Try it: Transcribe every line from the one containing "This screenshot has height=409, width=625." through the end of the records below, exactly, but not the pictures.
%%
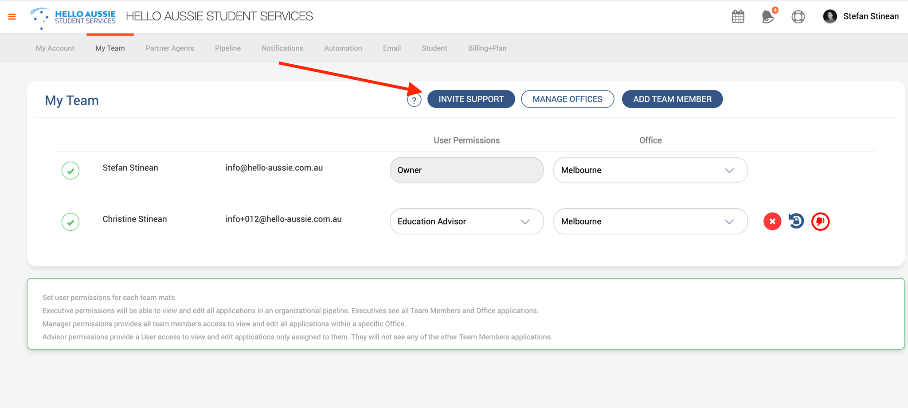Screen dimensions: 908x408
Task: Switch to Partner Agents tab
Action: tap(170, 48)
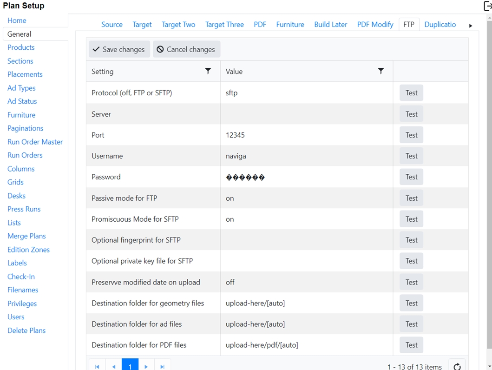Switch to the PDF Modify tab
This screenshot has width=492, height=370.
375,25
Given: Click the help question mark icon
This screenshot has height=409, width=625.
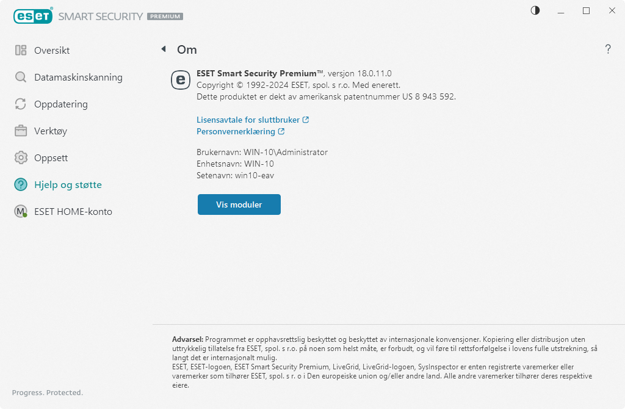Looking at the screenshot, I should (x=608, y=50).
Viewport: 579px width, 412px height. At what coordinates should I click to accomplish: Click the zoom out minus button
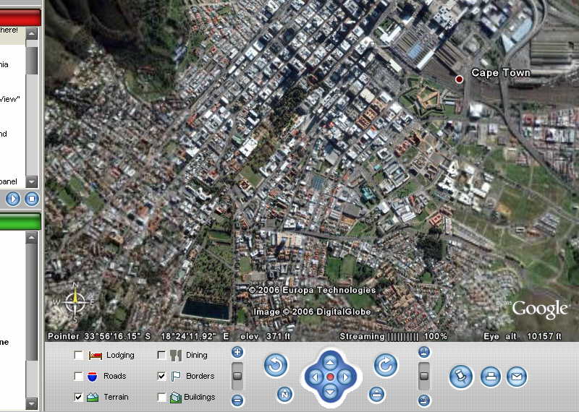click(237, 400)
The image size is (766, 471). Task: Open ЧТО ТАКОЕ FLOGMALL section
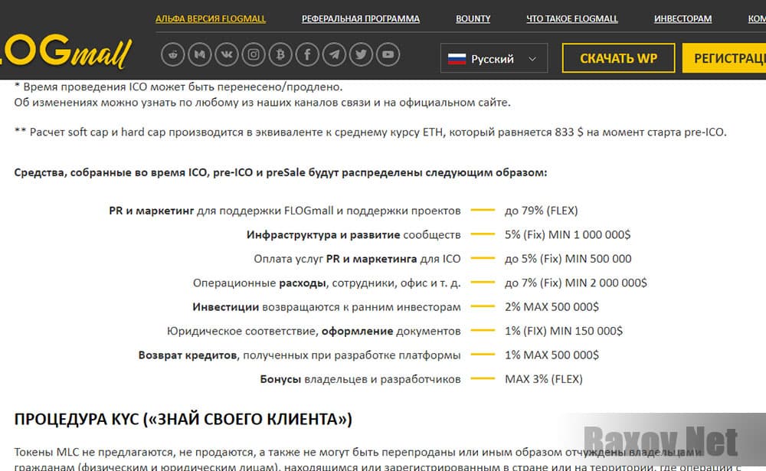571,18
%%
Exercise output:
This screenshot has height=409, width=625.
Looking at the screenshot, I should (x=608, y=50).
Viewport: 579px width, 412px height. At what coordinates should I click to accomplish: Click the zoom out minus button
click(237, 400)
The image size is (766, 471). Task: Open ЧТО ТАКОЕ FLOGMALL section
571,18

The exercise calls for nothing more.